= Material provided =
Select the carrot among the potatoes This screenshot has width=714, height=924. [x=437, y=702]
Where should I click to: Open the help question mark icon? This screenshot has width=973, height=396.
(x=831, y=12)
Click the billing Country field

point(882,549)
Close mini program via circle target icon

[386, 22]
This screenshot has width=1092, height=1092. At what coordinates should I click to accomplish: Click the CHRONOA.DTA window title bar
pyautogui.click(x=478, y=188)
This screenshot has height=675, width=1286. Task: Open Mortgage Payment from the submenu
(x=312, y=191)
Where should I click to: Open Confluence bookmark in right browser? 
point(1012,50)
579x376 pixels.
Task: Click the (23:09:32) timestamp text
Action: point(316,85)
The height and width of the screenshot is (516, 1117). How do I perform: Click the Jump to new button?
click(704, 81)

= Exercise brief =
Starting at the line with "This screenshot has width=1092, height=1092.", copy every line up to and including the last one in the entries above.

= Solution to the problem =
This screenshot has width=1092, height=1092. At what coordinates should I click to accomplish: Click the CHRONOA.DTA window title bar
pyautogui.click(x=478, y=188)
This screenshot has height=675, width=1286. Task: Open Mortgage Payment from the submenu
(x=312, y=191)
Where should I click to: Open Confluence bookmark in right browser? 
point(1012,50)
579x376 pixels.
Task: Click the (23:09:32) timestamp text
Action: point(316,85)
The height and width of the screenshot is (516, 1117). How do I perform: Click the Jump to new button?
click(704, 81)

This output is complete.